Segment Open
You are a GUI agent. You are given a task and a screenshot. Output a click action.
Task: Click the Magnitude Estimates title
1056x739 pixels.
Segment Closed
Segment Open
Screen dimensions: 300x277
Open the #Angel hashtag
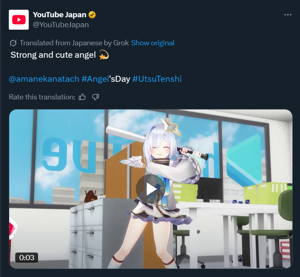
Segment Closed
WORK REQUIRED. Can you repeat, word for word, every line above from the one containing "You are a GUI" down to the one containing "1056x739 pixels.", including both?

ANSWER FOR THE TASK.
You are a GUI agent. You are given a task and a screenshot. Output a click action.
Task: Click the Magnitude Estimates title
1056x739 pixels.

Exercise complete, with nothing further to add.